Lots of questions - thanks in advance for your answers.


Lena

Lena,

Kelfer, Ferriprox, L1 are all the same drug - the generic name is Deferiprone.

Kelfer + Desferal is the chelation drug mix of choice in India - this is primarily because Kelfer is extremely effective in taking out iron from hearts (usually the main cause of mortality in thals) and Desferal is better at taking out iron from the liver. This combo therapy or just Kelfer are/is very much the dominant chelation therapy in India.

Our experience with Exjade or Asunra/Desirox has been more mixed in terms of price vs performance - not many haematologists want to go with Exjade as their first line of chelation treatment, especially in thals with already high Ferritin levels/compromised livers.

Cost of Kelfer = Rs350($7) per 50 capsules of 500 mg each. Standard dosage = 60-75mg/kg of body weight per day - so, you can calculate the dosage cost per day/per month. It is available via doctor's prescription only and has to be ordered directly from key distributors (ie not available at pharmacies) - but, generally a friendly Thal in India can buy the drug for you and mail it out to you. The strict monitoring of usage ceased a long time ago, as the drug has now been in use for over 20 years.

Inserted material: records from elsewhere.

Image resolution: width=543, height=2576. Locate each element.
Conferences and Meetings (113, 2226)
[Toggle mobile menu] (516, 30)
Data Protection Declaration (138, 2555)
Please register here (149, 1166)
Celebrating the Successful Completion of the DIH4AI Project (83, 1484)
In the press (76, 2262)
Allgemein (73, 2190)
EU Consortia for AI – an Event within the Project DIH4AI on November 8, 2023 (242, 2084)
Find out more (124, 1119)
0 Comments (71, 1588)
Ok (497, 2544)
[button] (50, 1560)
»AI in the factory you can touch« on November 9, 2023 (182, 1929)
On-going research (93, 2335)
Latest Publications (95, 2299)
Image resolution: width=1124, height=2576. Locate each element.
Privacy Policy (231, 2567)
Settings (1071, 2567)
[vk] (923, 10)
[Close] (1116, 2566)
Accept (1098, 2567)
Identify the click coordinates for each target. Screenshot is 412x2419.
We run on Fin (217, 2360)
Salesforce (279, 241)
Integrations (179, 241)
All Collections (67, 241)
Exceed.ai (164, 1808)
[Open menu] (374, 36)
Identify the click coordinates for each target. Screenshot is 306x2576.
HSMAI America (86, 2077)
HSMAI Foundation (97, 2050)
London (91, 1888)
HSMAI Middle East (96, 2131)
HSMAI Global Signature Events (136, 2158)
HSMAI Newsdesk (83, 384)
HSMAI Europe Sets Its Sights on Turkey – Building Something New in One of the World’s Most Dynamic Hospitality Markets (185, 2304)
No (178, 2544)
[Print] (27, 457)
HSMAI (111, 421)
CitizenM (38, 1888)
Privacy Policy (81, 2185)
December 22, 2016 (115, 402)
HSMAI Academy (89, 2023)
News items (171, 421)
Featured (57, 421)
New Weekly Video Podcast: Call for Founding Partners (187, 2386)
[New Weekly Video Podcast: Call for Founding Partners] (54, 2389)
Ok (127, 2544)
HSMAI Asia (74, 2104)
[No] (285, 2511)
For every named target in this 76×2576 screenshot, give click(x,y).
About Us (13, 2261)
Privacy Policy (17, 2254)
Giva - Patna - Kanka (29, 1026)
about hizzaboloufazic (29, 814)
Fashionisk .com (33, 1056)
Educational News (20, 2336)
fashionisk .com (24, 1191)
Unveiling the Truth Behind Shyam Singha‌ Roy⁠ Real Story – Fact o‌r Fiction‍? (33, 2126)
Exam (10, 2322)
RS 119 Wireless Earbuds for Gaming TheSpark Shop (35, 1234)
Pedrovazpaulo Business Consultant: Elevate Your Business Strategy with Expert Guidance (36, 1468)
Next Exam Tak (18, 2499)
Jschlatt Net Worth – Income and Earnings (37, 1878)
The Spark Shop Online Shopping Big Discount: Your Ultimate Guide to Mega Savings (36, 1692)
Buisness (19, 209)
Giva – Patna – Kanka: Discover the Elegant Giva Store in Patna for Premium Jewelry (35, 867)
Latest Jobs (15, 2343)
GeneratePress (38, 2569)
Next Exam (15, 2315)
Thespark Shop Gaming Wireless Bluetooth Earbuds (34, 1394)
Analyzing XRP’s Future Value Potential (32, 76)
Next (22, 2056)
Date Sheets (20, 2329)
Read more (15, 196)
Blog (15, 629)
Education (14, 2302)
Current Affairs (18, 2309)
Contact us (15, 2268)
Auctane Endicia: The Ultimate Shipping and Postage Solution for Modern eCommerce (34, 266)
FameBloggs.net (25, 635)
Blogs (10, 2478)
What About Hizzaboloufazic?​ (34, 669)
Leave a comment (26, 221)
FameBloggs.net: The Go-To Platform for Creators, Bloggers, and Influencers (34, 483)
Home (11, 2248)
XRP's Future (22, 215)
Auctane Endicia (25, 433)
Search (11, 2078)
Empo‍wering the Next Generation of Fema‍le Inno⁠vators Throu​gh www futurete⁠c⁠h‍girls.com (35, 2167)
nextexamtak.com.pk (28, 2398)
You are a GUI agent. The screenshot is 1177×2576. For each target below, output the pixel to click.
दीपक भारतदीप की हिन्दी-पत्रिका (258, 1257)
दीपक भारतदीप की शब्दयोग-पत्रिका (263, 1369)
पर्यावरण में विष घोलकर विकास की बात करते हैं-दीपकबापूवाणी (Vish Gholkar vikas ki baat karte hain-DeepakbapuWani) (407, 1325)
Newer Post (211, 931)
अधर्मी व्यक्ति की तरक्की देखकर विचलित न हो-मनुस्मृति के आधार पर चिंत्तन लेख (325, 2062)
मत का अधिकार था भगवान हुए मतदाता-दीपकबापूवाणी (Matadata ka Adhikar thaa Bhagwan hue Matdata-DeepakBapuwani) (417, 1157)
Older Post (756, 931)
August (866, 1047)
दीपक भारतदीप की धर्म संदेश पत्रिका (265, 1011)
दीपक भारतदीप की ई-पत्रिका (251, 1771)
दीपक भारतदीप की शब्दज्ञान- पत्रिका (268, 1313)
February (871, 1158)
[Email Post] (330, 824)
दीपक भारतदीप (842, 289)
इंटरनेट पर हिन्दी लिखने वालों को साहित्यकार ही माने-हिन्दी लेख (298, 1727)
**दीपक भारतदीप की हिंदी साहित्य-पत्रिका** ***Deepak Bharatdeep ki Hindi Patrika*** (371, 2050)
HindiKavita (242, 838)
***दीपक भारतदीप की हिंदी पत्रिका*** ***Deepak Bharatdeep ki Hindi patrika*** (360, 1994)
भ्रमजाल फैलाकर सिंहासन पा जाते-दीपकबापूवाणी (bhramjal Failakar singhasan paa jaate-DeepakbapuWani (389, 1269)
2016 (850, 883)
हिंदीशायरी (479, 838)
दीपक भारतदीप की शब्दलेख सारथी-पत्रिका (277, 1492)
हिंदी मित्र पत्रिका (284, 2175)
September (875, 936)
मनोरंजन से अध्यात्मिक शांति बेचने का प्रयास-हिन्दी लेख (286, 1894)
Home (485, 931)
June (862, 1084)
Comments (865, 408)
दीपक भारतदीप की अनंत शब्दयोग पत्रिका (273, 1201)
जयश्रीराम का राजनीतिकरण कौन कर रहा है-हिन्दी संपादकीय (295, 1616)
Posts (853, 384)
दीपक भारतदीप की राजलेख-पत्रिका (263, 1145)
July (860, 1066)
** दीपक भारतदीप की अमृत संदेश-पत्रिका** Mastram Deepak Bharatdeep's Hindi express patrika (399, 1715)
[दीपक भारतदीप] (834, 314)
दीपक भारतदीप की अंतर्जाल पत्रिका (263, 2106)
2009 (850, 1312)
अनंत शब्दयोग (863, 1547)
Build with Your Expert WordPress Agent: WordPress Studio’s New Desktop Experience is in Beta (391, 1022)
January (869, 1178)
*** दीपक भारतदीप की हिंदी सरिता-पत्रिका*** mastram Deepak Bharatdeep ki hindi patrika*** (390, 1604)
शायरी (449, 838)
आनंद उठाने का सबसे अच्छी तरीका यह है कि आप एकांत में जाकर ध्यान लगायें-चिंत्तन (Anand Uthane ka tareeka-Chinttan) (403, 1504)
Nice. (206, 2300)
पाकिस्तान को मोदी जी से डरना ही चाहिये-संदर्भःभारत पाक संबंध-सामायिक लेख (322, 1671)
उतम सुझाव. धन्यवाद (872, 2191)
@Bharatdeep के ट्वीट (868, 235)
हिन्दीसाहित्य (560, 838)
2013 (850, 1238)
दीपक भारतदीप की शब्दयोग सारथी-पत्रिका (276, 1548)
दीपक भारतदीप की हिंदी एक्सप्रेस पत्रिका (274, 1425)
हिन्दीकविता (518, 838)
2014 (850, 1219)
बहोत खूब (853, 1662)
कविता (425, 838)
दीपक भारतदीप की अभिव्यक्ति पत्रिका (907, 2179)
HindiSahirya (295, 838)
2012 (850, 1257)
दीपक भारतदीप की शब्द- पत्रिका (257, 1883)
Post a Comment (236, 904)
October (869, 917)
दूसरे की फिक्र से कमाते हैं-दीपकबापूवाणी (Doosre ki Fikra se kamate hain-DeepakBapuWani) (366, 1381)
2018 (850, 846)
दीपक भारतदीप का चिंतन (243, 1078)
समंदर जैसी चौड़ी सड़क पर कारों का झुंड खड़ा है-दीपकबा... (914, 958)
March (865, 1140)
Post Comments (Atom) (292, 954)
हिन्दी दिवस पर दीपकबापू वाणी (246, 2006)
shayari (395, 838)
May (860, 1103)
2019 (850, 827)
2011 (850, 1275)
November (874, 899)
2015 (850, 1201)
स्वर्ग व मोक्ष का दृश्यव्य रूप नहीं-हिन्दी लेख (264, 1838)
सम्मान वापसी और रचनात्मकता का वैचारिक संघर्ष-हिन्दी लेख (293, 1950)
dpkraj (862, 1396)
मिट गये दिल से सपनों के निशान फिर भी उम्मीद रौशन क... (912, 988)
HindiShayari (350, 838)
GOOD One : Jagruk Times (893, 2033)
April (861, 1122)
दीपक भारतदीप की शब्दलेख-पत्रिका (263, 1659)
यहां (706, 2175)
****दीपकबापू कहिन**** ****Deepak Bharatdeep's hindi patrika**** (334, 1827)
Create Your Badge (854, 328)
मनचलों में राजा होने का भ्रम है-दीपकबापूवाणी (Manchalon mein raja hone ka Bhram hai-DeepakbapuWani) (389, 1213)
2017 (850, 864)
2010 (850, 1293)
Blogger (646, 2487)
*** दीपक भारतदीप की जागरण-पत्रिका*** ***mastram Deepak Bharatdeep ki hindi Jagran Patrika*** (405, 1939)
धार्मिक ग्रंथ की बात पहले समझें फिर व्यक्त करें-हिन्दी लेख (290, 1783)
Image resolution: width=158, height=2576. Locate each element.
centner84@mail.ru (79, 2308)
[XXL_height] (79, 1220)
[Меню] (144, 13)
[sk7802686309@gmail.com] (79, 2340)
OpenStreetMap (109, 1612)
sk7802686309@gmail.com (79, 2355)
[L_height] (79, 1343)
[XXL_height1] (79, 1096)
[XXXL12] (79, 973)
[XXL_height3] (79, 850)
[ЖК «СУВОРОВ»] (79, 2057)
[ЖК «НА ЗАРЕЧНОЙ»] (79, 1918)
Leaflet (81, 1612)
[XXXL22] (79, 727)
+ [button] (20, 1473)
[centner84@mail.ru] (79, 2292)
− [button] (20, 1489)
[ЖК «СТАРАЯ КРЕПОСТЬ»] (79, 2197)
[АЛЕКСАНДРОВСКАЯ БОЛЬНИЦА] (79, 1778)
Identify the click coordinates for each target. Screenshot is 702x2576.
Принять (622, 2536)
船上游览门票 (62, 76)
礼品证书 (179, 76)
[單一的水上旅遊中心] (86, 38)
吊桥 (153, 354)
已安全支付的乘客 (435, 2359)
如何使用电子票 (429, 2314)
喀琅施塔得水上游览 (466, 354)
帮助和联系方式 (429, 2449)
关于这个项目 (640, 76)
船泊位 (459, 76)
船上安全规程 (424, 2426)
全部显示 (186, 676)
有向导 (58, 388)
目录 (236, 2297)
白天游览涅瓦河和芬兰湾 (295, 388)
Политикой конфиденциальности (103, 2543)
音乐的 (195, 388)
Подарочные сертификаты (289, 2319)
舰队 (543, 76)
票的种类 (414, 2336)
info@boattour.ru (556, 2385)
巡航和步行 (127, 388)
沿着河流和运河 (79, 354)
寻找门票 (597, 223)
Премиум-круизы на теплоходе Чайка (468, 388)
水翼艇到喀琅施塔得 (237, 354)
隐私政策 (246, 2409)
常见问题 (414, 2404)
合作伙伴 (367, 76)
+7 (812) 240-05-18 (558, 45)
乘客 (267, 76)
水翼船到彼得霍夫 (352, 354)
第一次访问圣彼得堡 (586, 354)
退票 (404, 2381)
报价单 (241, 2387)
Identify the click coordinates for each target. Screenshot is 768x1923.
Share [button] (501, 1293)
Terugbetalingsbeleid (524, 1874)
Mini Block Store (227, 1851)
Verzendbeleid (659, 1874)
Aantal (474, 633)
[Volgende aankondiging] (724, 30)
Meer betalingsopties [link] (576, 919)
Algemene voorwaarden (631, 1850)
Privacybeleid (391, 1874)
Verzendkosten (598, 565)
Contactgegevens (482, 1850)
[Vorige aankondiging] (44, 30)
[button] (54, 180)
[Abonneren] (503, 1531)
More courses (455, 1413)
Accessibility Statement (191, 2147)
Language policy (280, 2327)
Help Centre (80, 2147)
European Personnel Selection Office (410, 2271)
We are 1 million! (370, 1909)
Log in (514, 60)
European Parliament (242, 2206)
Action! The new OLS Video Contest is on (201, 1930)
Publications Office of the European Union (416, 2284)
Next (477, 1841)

The main side effect of Kelfer reported by nearly 30% of Thals is joint pains - knees, and in severe cases, elbows and ankles. However, practice has again shown us that the best way to beat this is to increase dosage over a period of time (4-6 months). This allows the body to adjust to the drug, and usually even if there are joint pains at the starting, they disappear over time, even as dosage is increased. Other than this, different Thals have reported initial comments of nausea, stomach upsets and dizziness - but generally, these side effects disappear within a month.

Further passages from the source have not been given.